_WHAT YOU SHOULD DO_: Print the part of the items below that begins with the line containing "Where should I" and runs through the end of the items, without changing anything. Leave out the pictures.

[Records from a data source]
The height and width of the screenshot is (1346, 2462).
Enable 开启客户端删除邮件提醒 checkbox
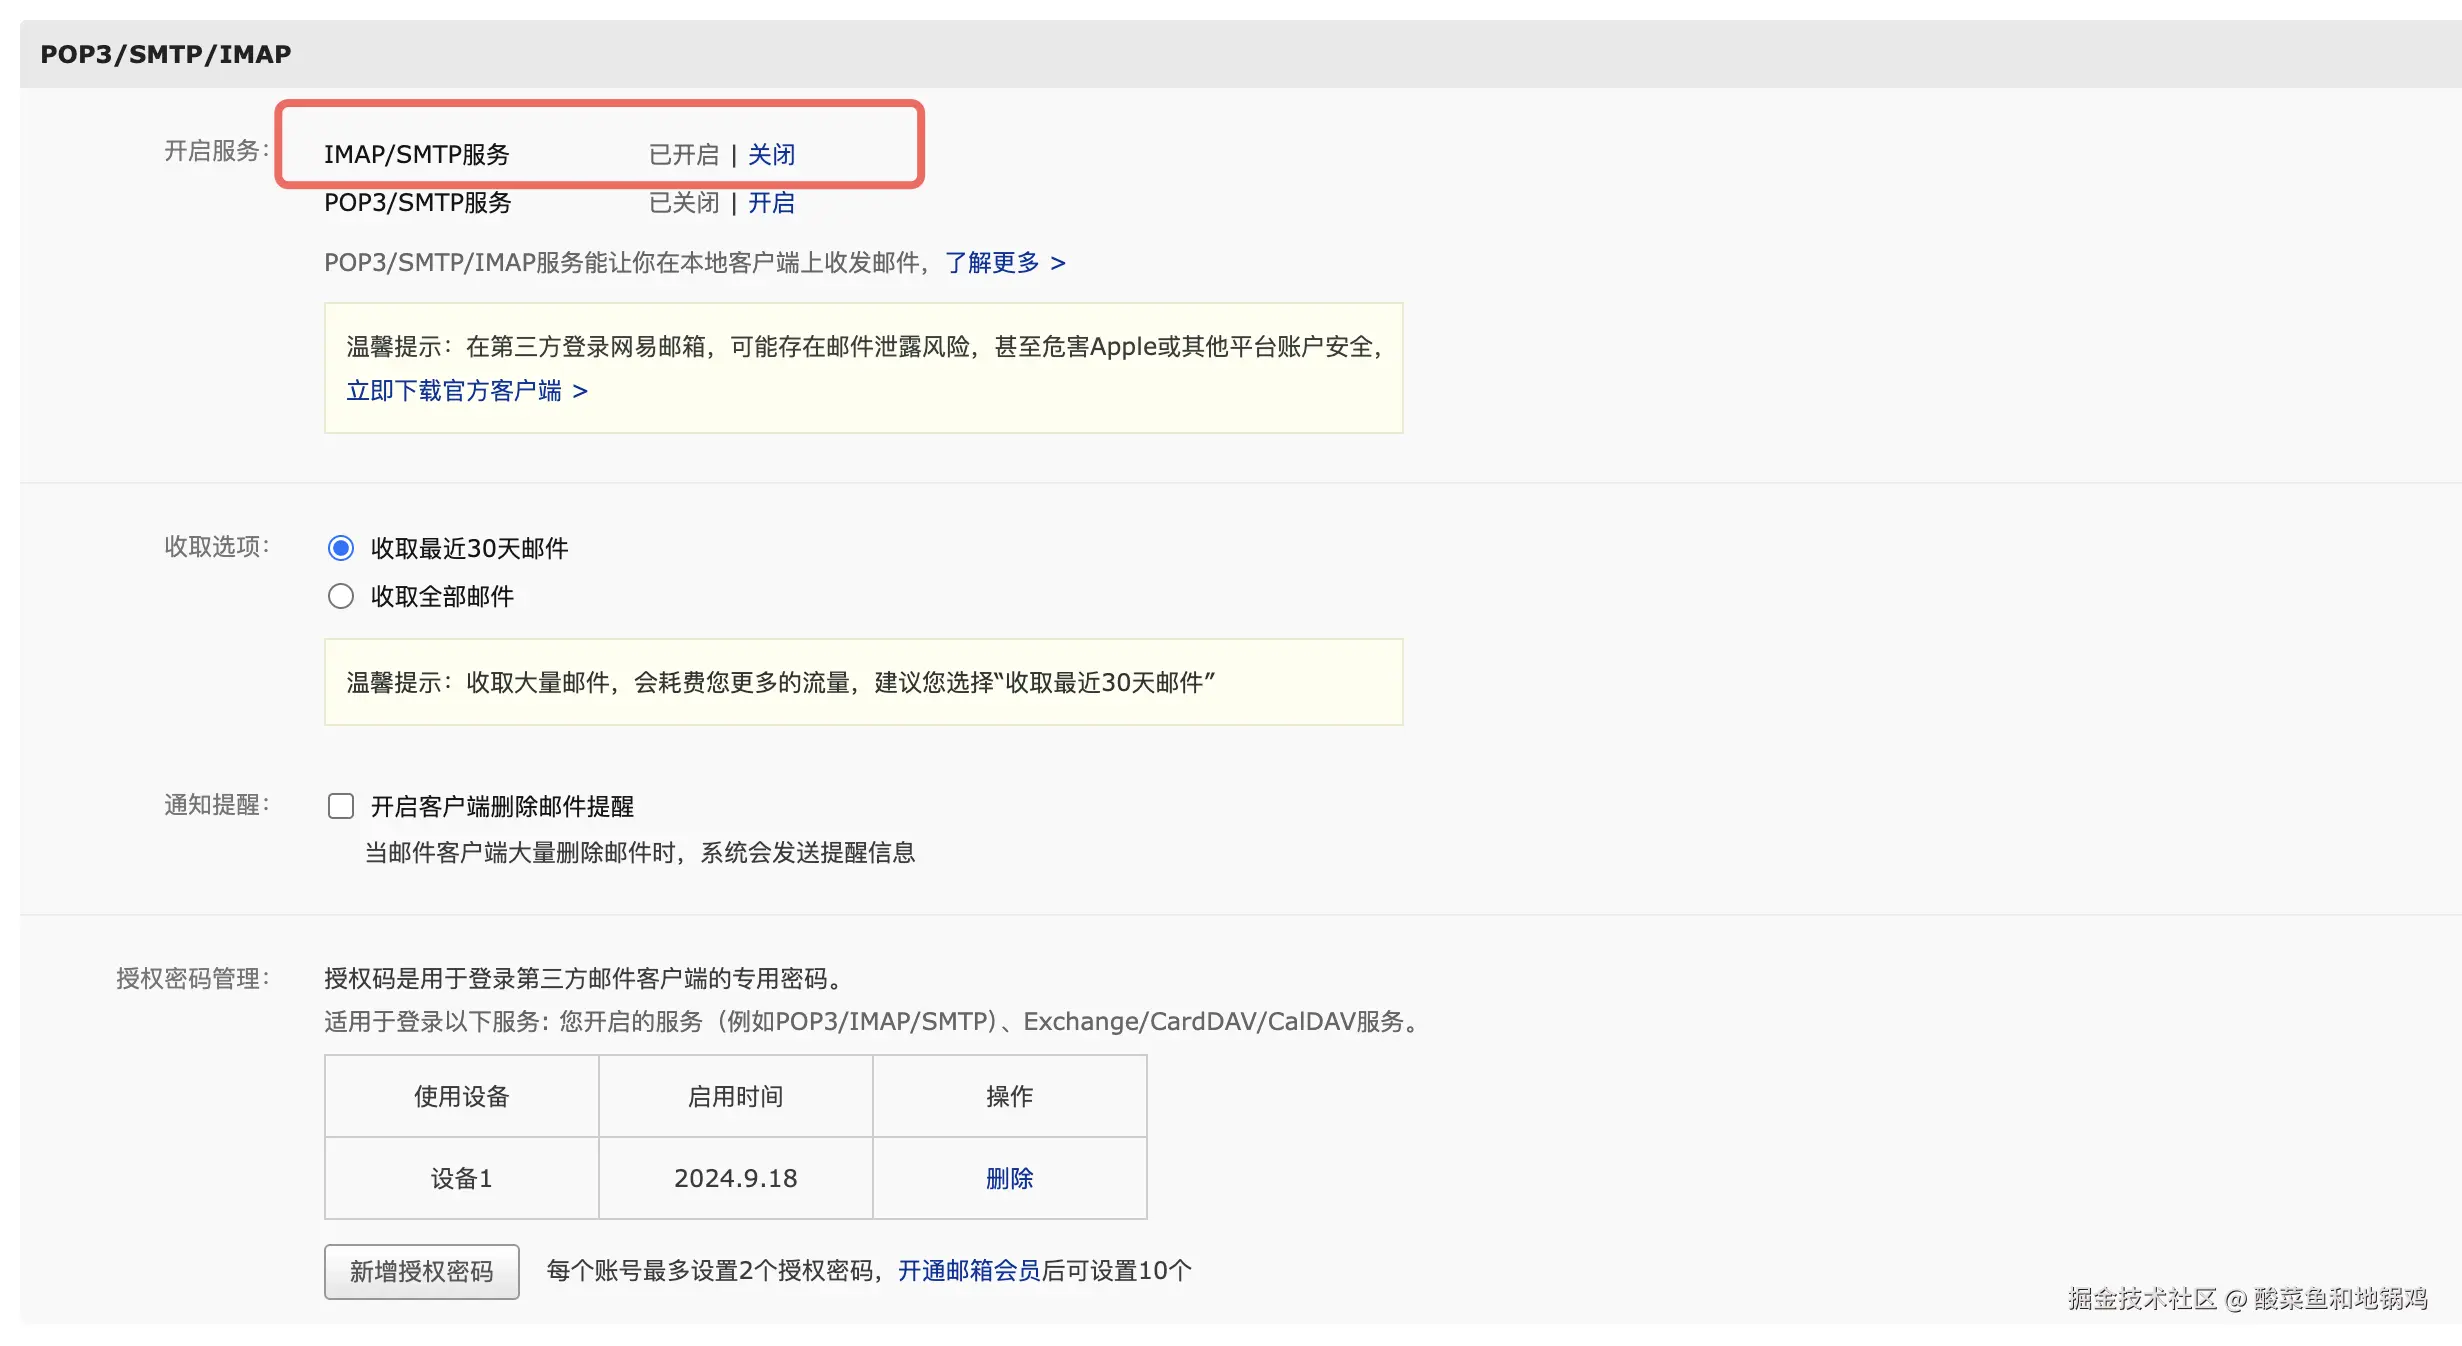pyautogui.click(x=341, y=806)
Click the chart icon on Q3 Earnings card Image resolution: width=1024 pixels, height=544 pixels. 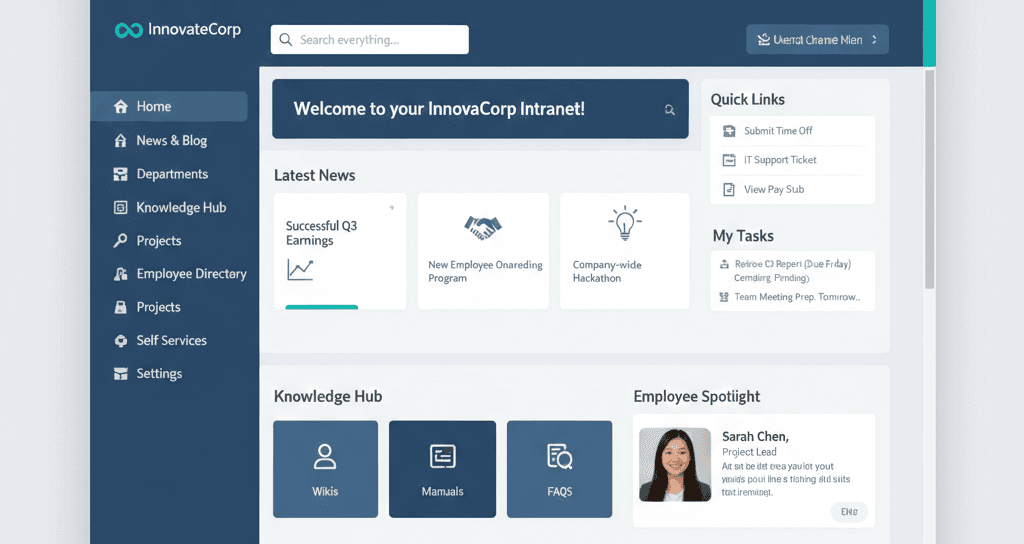point(300,269)
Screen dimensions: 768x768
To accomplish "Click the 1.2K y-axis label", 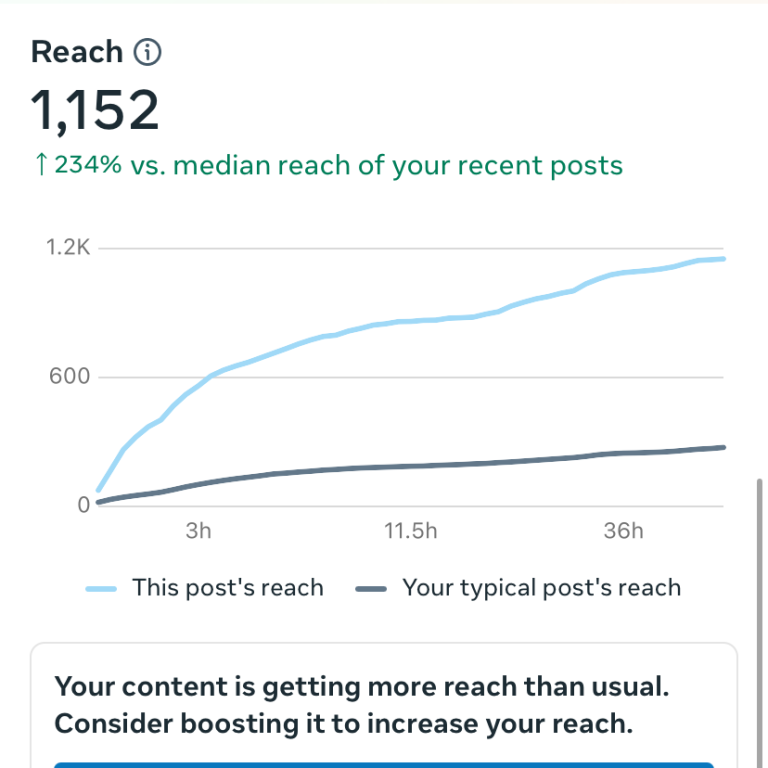I will pyautogui.click(x=68, y=247).

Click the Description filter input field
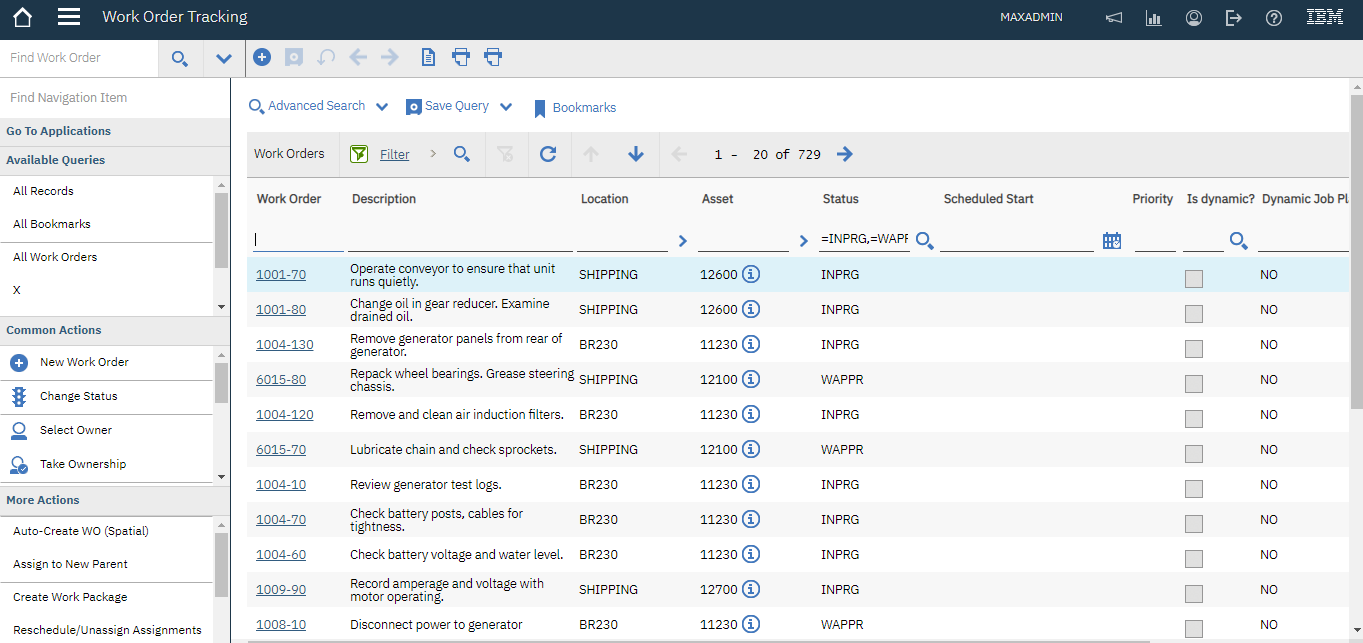(x=460, y=240)
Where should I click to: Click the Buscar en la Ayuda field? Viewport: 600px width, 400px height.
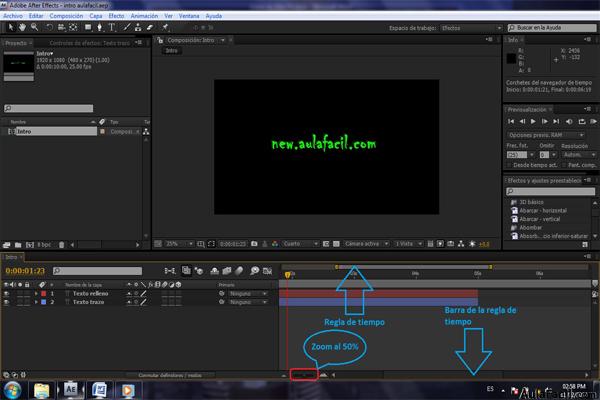click(551, 28)
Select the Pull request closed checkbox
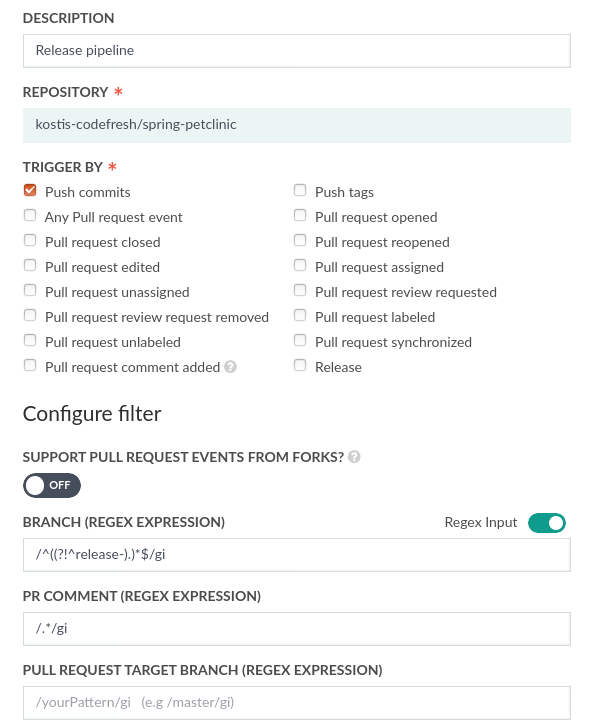The width and height of the screenshot is (592, 726). [x=30, y=240]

_EXERCISE RESPONSE_:
Where should I click to: Click the Buscar en la Ayuda field? Viewport: 600px width, 400px height.
click(551, 28)
Select the Pull request closed checkbox
The width and height of the screenshot is (592, 726). [x=30, y=240]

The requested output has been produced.